Está na hora de fazermos uma loucura. Vamos deixar de viver no velho mundo das tradições, das antigas pregações, das antigas ideologias e viver a vida como ela é. Os pregadores da antiga lei e dos testamentos, os cavaleiros da má notícia, contrariando o anúncio da boa nova, nos ensinaram a abdicar do mundo terreno, das fraquezas da carne para nos salvar. Salvar de que? Da desrazão?

“Sempre é preciso saber quando uma etapa chega ao final. Se insistirmos em permanecer nela mais do que o tempo necessário, perdemos a alegria e o sentido das outras etapas que precisamos viver. Encerrando ciclos, fechando portas, terminando capítulos. Não importa o nome que damos o que importa é deixar no passado os momentos que já se acabaram. As coisas passam, e o melhor que fazemos é deixar que elas pudessem ir embora. Deixar ir embora. Soltar. Desprender-se. Ninguém está jogando nesta vida com cartas marcadas, portanto às vezes ganhamos, e às vezes perdemos. Antes de começar um capítulo novo, é preciso terminar o antigo: diga a si mesmo que o que passou, jamais voltará. Lembre-se de que houve uma época em que podia viver sem aquilo, nada é insubstituível, um hábito não é uma necessidade. Encerrando ciclos. Não por causa do orgulho, por incapacidade, ou por soberba, mas porque simplesmente aquilo já não se encaixa mais na sua vida. Feche a porta, mude o disco, limpe a casa, sacuda a poeira” (Fernando Pessoa).

 


Foto: André Kertész

 

Faça uma loucura por mim!
Faça uma loucura por você!
Faça uma loucura por nós!

 

Referências:

COLASANTI, Marina. Eu sei, mas não devia. Rio de Janeiro: Rocco, 1996.
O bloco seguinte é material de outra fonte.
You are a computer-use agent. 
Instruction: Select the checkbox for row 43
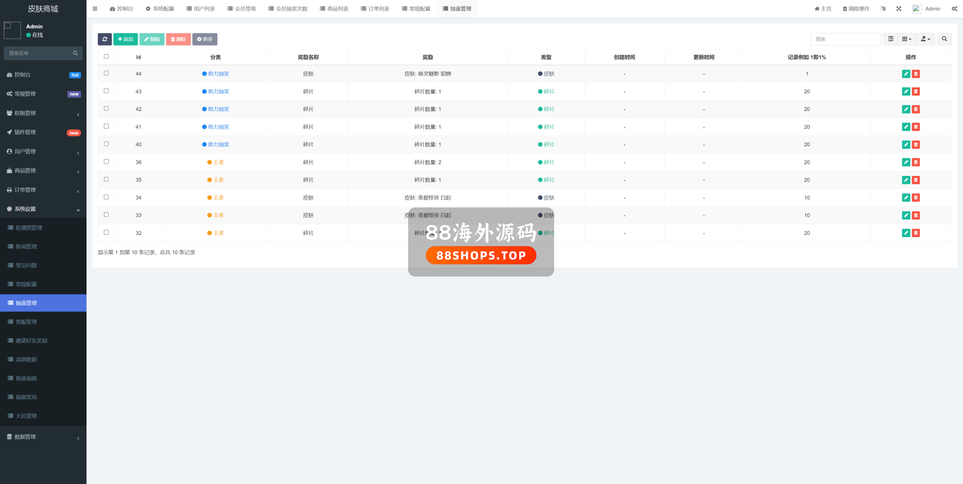click(x=106, y=91)
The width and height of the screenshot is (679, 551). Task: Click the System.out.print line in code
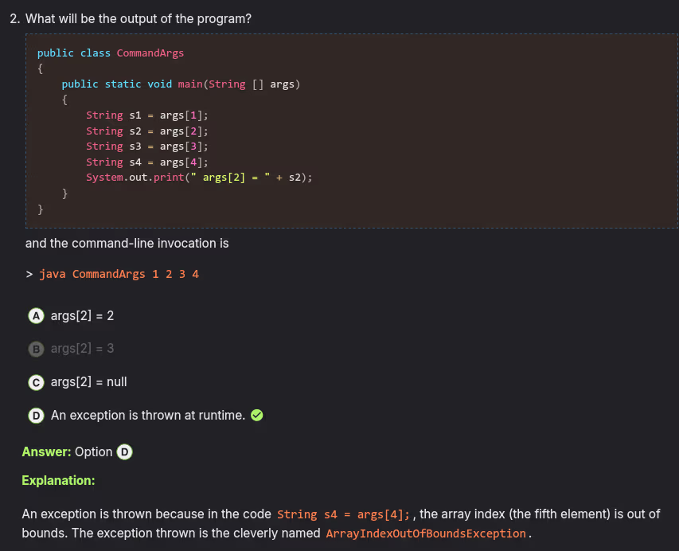(x=199, y=178)
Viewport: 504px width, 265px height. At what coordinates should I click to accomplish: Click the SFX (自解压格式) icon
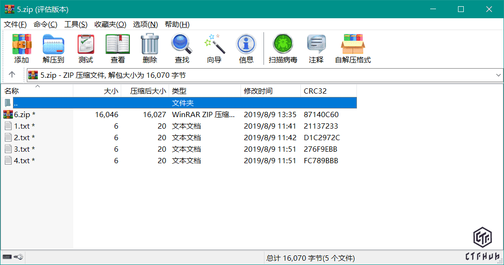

DAWKINS, R. O Virus da Mente. Tradutor: Marcelo Kunimoto. Disponível emhttp://www.ebah.com.br/content/ABAAAAQrUAB/richard-dawkins-virus-mente Acesso em 09 de abril de 2013.

FOUCAULT, M. A História da Loucura na Idade Clássica. São Paulo: Perspectiva, 1978.

PÉLBART, P. P. Da clausura do fora ao fora da clausura: loucura e desrazão. São Paulo: Editora Brasiliense, 2009.